*About this task*
Starting from the line in which "Screen dimensions: 752x423" appears, set down each line exactly through the end of the listing, and nothing else. Leave out pictures.

=-=-=

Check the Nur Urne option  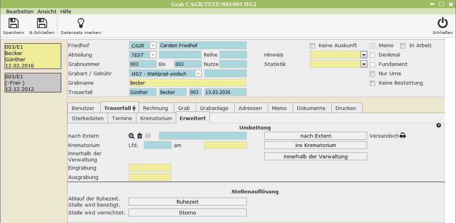pos(372,74)
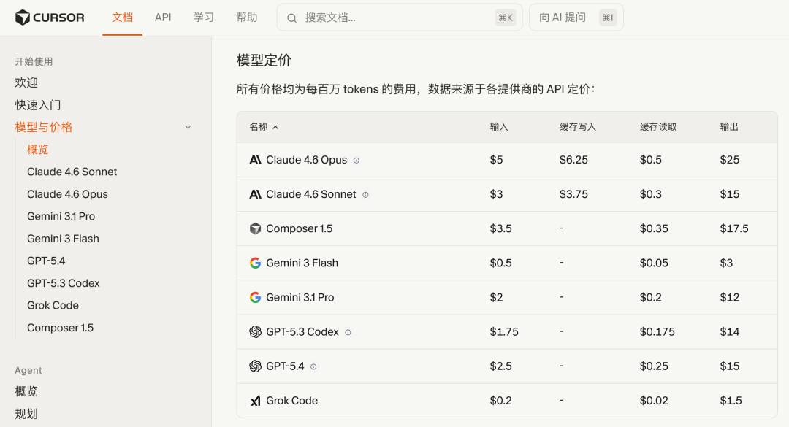This screenshot has width=789, height=427.
Task: Click the info icon next to Claude 4.6 Sonnet
Action: [x=365, y=194]
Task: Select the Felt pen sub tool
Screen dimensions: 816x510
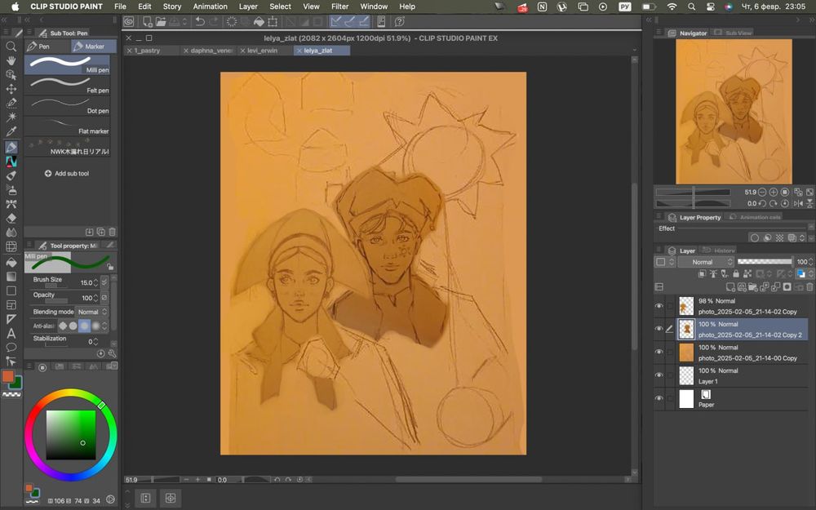Action: [67, 84]
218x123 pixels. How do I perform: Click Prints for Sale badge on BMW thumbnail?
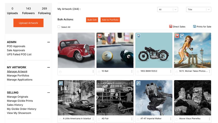[138, 36]
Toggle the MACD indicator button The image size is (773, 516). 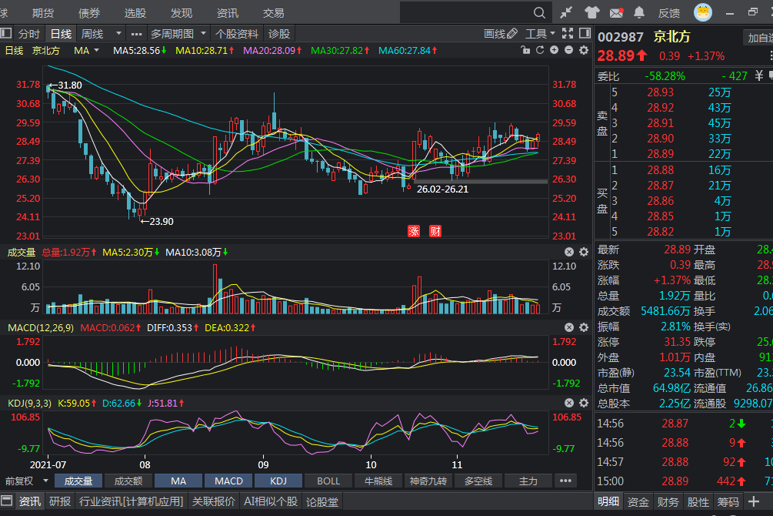pyautogui.click(x=228, y=481)
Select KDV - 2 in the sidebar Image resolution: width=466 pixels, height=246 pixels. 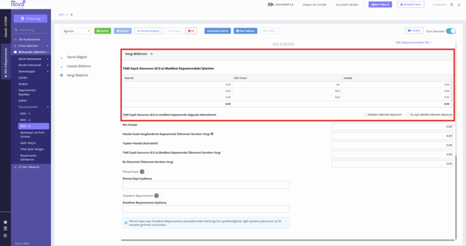click(25, 120)
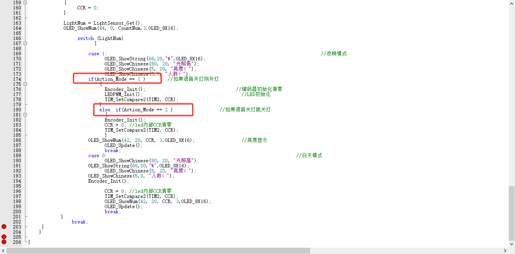Collapse the switch block at line 167
The width and height of the screenshot is (515, 254).
(x=25, y=43)
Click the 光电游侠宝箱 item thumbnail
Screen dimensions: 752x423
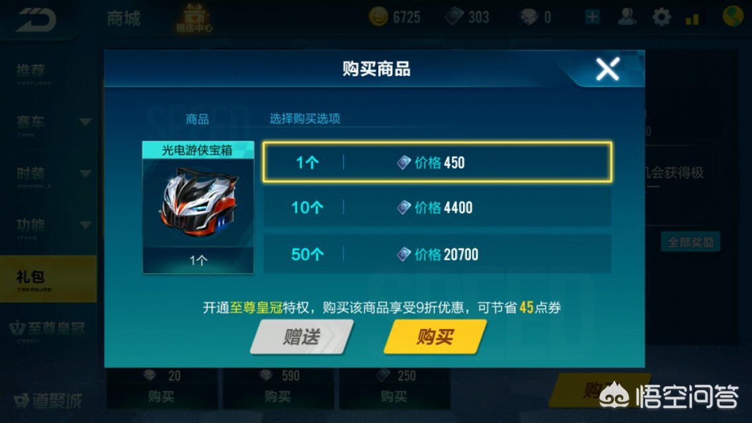[198, 208]
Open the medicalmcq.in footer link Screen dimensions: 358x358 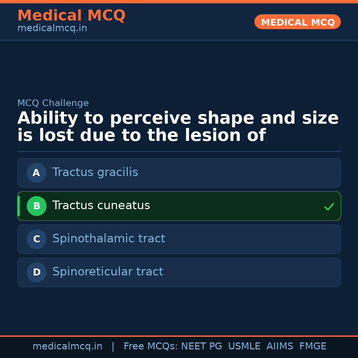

=-=-=

*Finished exercise*
Screen dimensions: 752x423
[198, 208]
Open the medicalmcq.in footer link Screen dimensions: 358x358 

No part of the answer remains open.